[Rows showing where targets appear]
- - -

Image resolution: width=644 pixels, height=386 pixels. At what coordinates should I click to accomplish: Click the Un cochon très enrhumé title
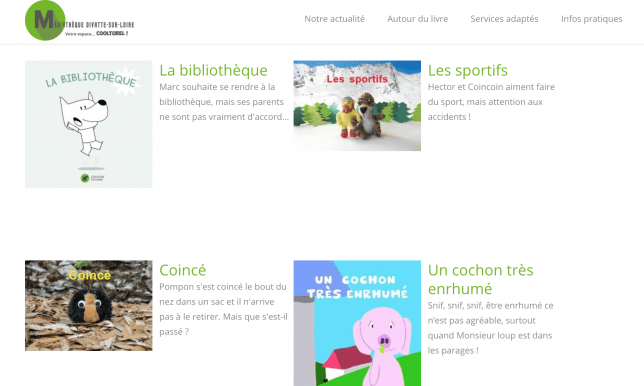(481, 279)
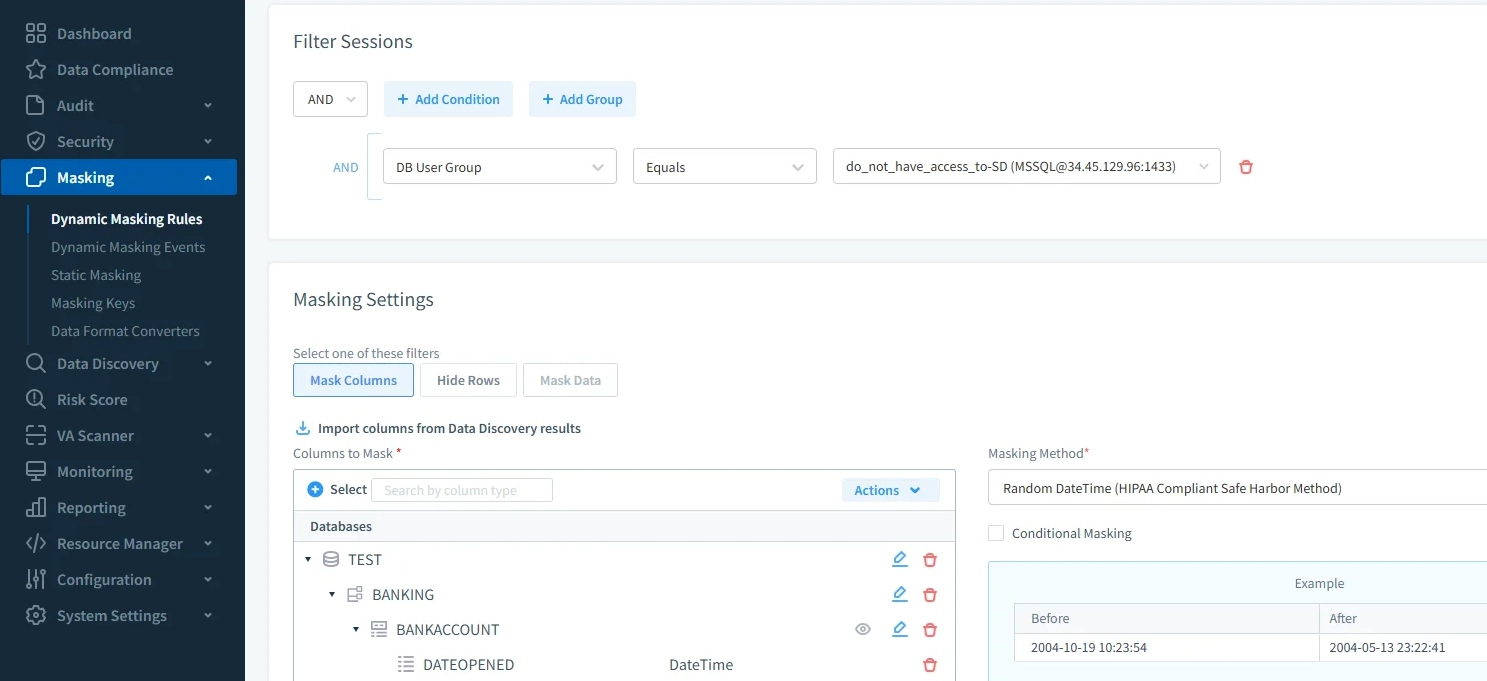Screen dimensions: 1487x681
Task: Click the Add Group button
Action: tap(582, 98)
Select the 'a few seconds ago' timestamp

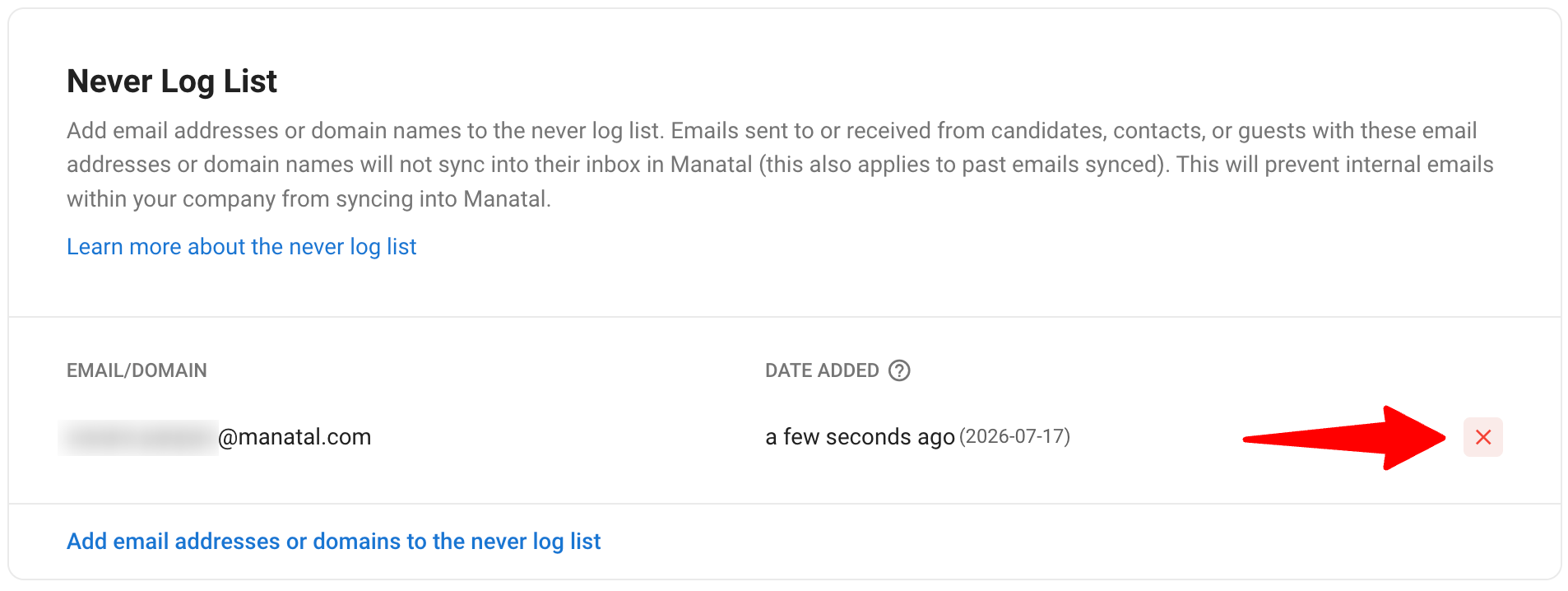click(x=860, y=437)

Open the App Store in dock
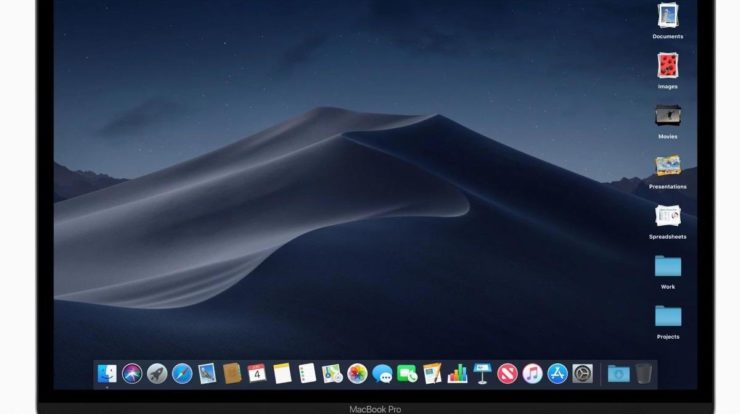click(x=558, y=374)
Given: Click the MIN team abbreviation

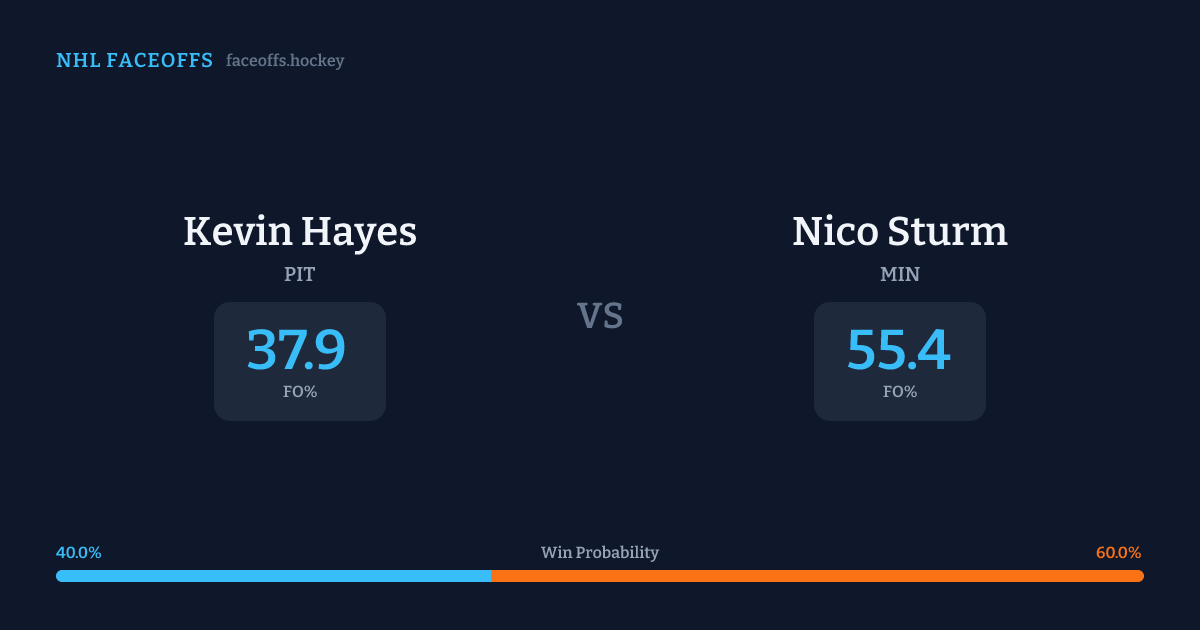Looking at the screenshot, I should click(x=900, y=274).
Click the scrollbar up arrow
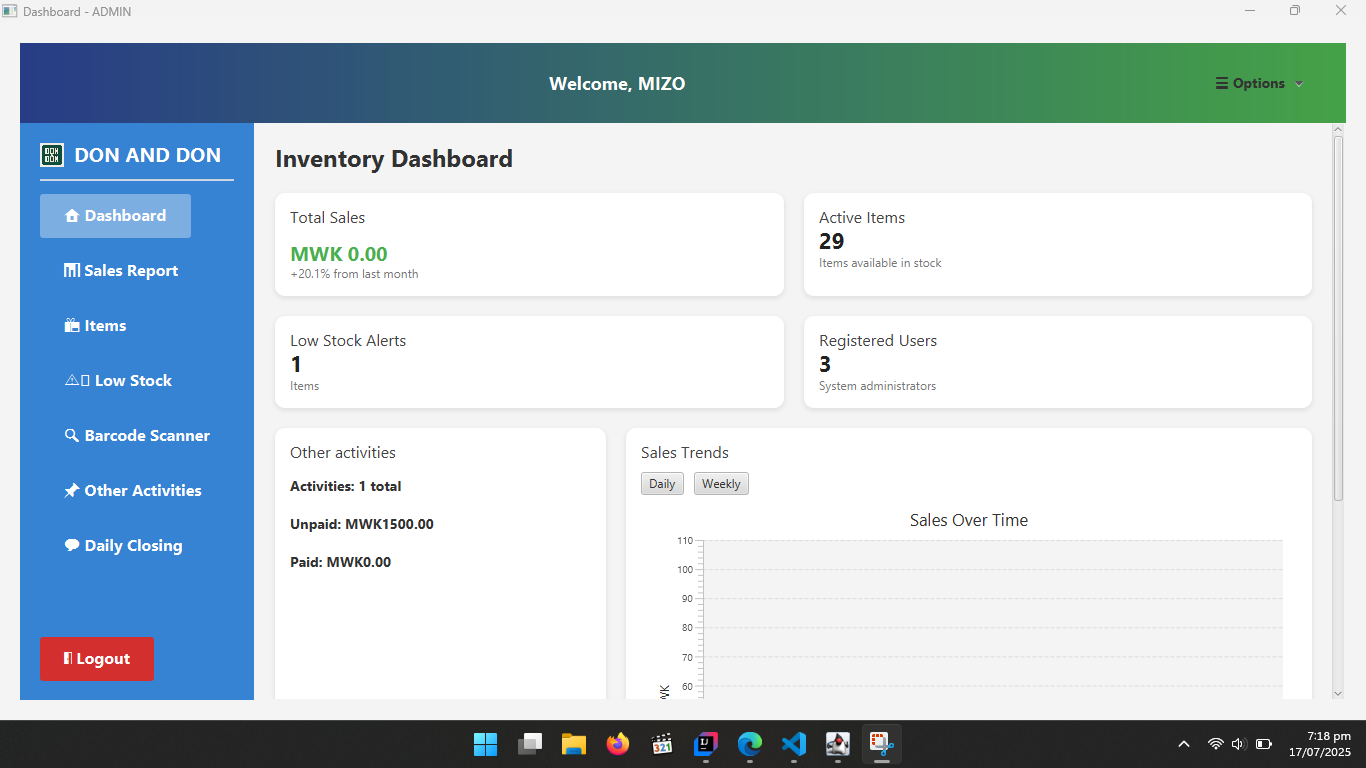Screen dimensions: 1366x768 coord(1338,130)
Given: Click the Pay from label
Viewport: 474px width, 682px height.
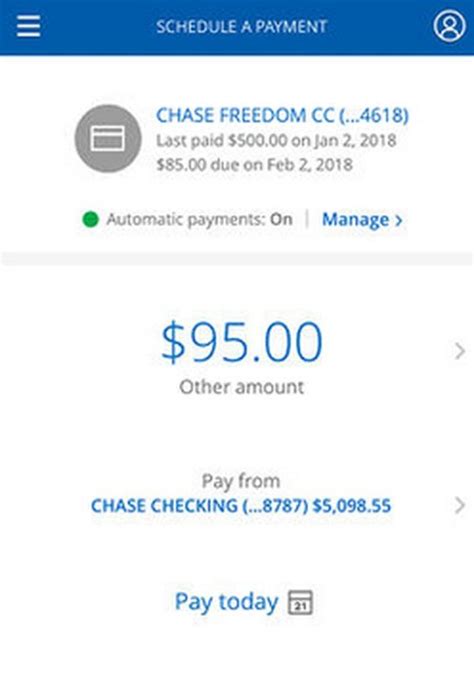Looking at the screenshot, I should 241,481.
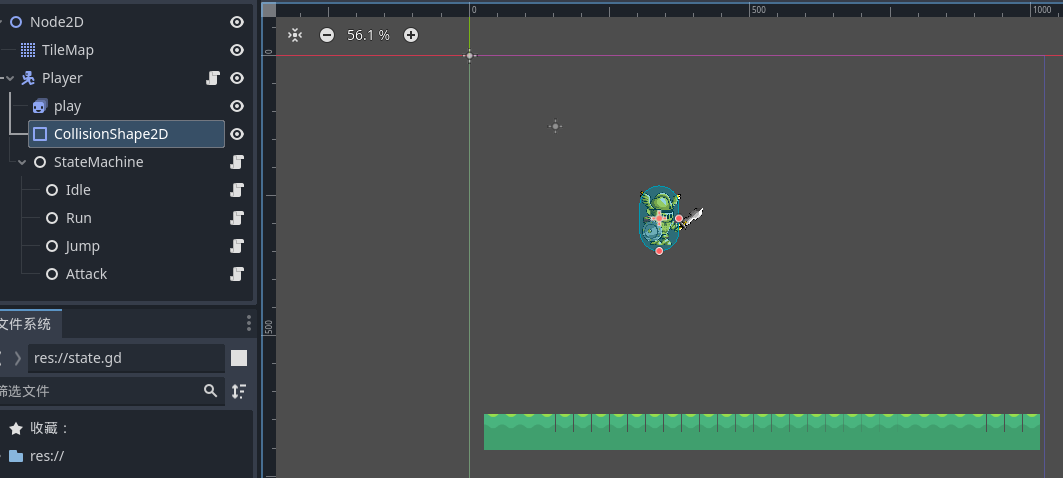Image resolution: width=1063 pixels, height=478 pixels.
Task: Click the file sort icon in FileSystem
Action: click(x=238, y=391)
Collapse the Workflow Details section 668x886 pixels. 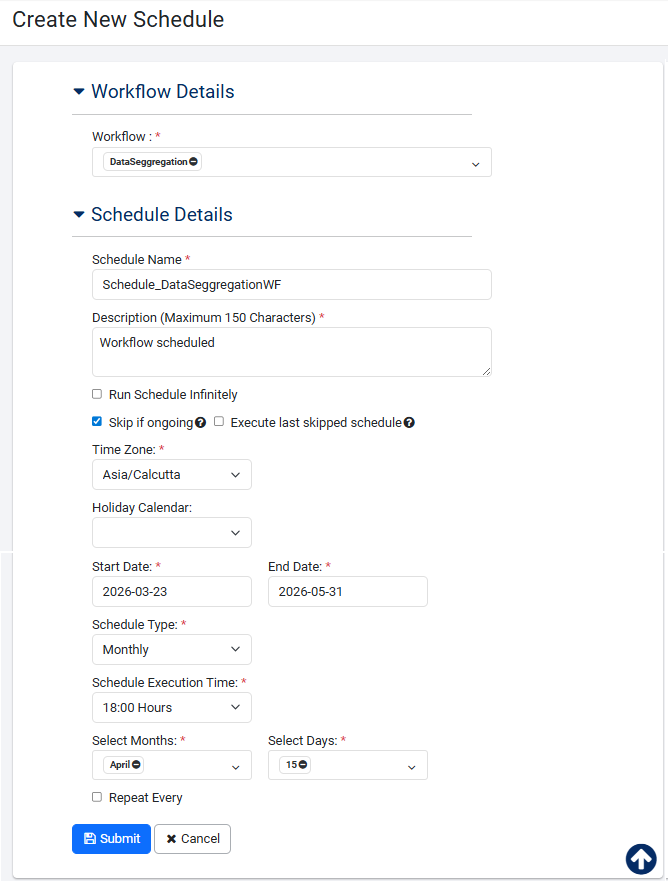click(79, 92)
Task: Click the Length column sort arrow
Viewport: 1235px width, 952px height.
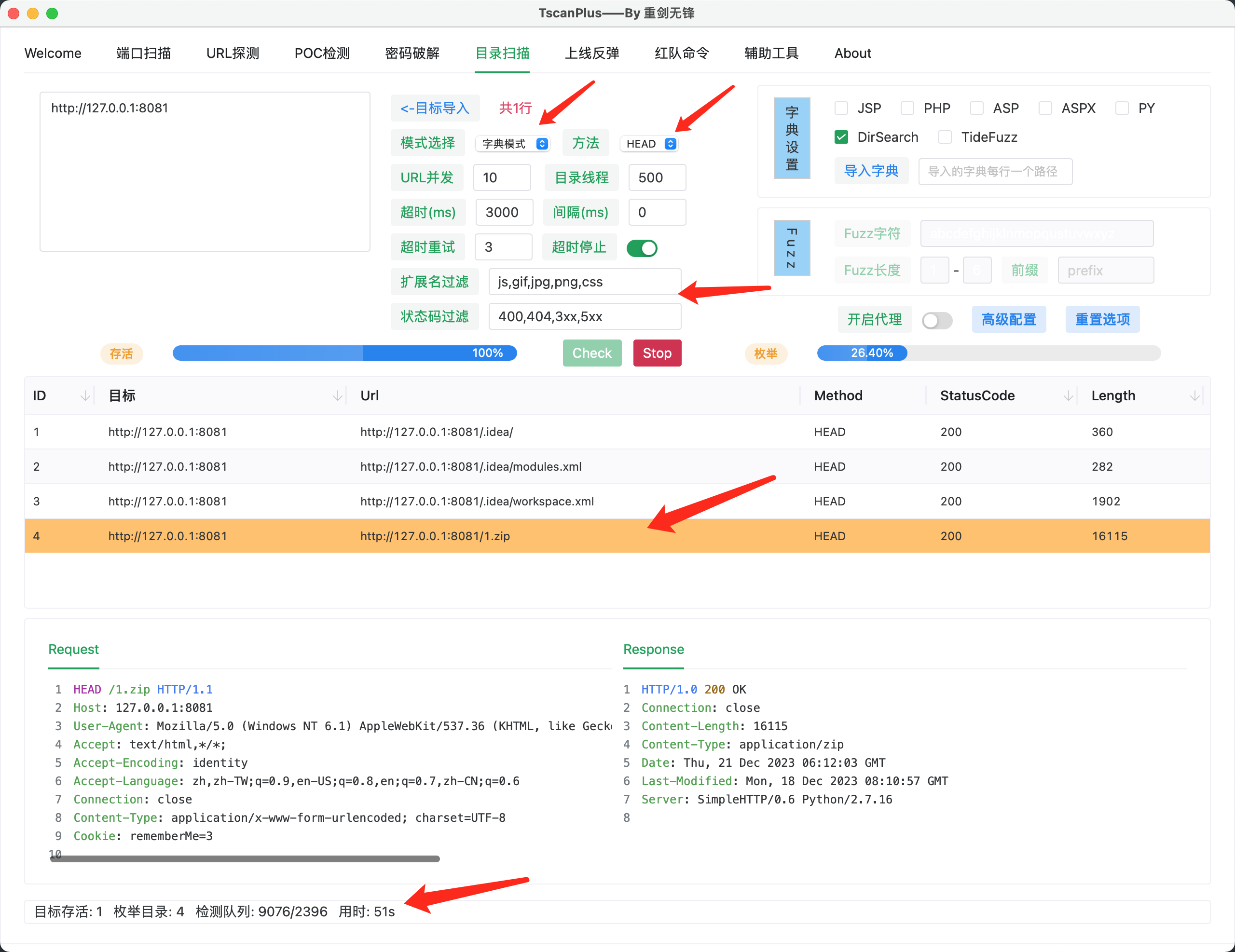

- - -

REQUIREMENT:
Put the lines into a numbered list, starting at the line containing "Open the App Store in dock" and ending at the line containing "Screen dimensions: 1366x768 coord(1338,130)". Skip the blank lines and leave out the pictures.

RESPONSE TO THE EXERCISE:
1. Open the App Store in dock
2. click(x=558, y=374)
3. Given: Click the MIN team abbreviation
4. Looking at the screenshot, I should click(x=900, y=274).
5. Click the scrollbar up arrow
6. Screen dimensions: 1366x768 coord(1338,130)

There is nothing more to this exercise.